**TASK INPUT:**
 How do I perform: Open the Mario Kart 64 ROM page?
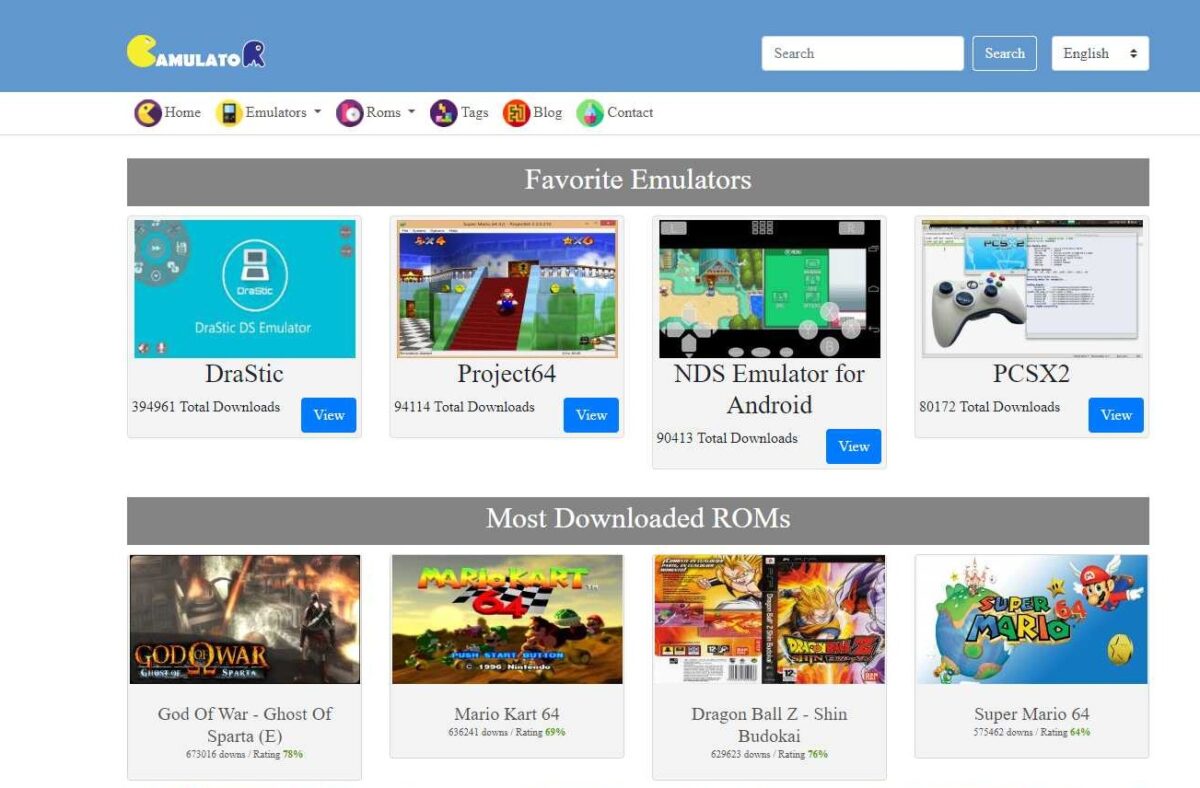[506, 714]
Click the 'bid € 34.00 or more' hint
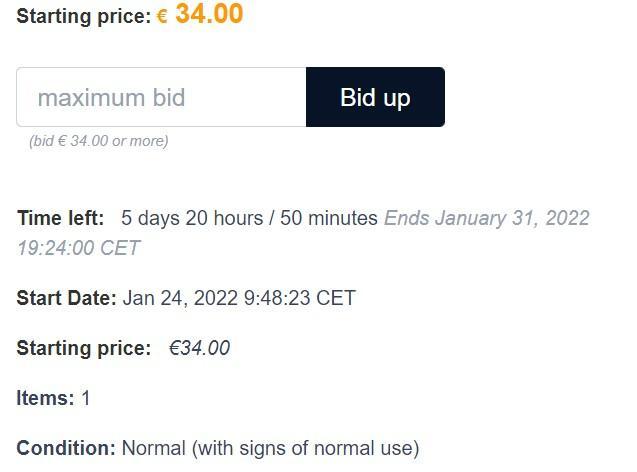The width and height of the screenshot is (637, 472). pos(99,141)
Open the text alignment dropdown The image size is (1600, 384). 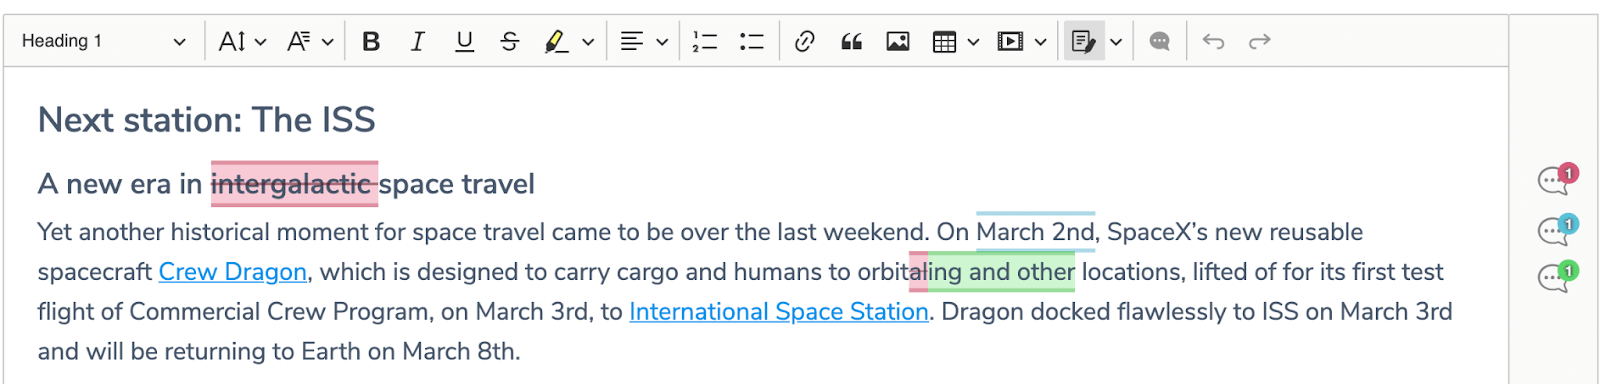[644, 41]
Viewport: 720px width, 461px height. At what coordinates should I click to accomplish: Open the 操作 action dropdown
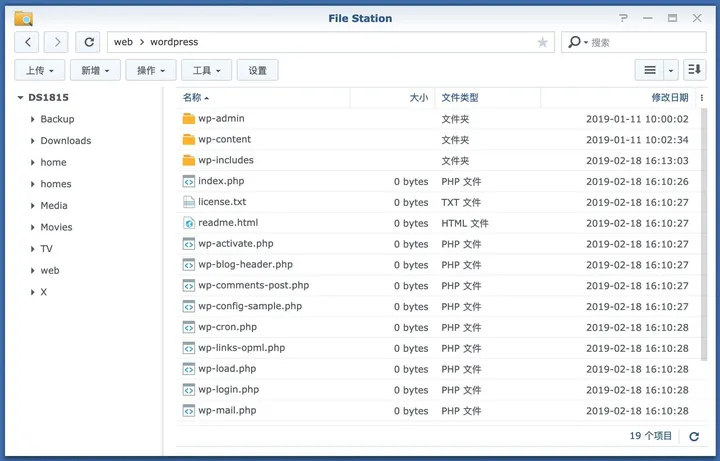click(152, 70)
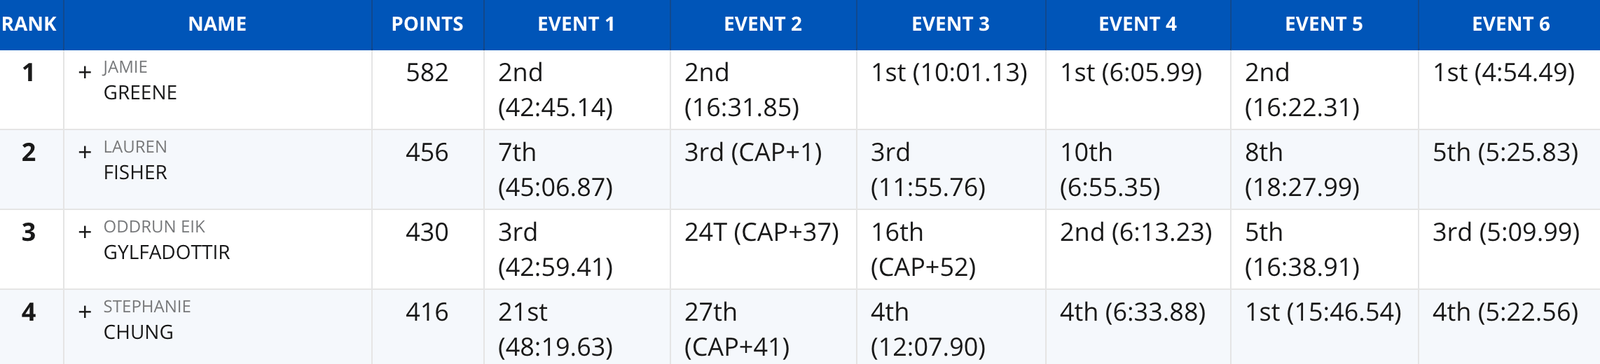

**WORK TO COMPLETE:**
Only an exact copy of the lines from the one with "Viewport: 720px width, 461px" through the last line of the data above is wanted, and no pictures.

**THE ANSWER:**
Viewport: 720px width, 461px height. At what coordinates should I click to accomplish: Open the 操作 action dropdown
click(152, 70)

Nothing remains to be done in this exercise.